Repeat precisely the span of lines below that opens with the line containing "Instruction: Open the Traceroute tool icon" and closes with the line containing "Click the green", both included.

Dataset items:
==================================================

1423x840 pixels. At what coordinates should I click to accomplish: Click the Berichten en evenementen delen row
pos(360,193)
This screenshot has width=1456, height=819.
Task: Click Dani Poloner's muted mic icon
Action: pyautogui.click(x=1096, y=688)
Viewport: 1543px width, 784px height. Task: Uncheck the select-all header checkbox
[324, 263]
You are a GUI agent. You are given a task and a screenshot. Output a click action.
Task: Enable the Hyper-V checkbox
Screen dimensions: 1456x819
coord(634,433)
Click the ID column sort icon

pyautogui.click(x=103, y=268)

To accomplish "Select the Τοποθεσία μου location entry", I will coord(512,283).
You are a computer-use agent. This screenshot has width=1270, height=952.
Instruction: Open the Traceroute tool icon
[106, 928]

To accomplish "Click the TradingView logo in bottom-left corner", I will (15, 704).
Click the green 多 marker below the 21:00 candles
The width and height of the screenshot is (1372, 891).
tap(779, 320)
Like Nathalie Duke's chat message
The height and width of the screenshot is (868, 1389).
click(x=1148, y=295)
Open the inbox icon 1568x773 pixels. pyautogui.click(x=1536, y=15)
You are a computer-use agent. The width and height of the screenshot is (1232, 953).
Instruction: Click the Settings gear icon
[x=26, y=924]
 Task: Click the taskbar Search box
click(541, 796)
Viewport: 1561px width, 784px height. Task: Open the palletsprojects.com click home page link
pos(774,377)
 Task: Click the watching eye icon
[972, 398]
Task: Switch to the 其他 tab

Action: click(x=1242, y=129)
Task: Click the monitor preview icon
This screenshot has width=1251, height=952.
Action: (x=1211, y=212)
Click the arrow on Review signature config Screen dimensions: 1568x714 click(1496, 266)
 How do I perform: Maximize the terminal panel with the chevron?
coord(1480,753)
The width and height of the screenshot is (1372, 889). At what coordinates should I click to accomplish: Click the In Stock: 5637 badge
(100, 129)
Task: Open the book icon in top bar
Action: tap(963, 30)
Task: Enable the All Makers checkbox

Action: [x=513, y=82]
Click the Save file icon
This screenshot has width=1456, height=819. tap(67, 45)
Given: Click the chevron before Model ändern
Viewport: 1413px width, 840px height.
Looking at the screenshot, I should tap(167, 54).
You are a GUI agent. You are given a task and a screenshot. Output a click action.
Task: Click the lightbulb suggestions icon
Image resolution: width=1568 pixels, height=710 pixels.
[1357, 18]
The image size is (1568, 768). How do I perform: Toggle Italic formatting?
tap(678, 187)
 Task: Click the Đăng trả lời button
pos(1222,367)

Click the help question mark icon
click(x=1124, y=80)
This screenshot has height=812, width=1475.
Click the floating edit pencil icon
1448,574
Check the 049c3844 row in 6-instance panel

==================================================

- _Result for this exercise_:
Instruction: Open the Traceroute tool icon
[106, 928]

To accomplish "Click the TradingView logo in bottom-left corner", I will (15, 704).
Click the green 多 marker below the 21:00 candles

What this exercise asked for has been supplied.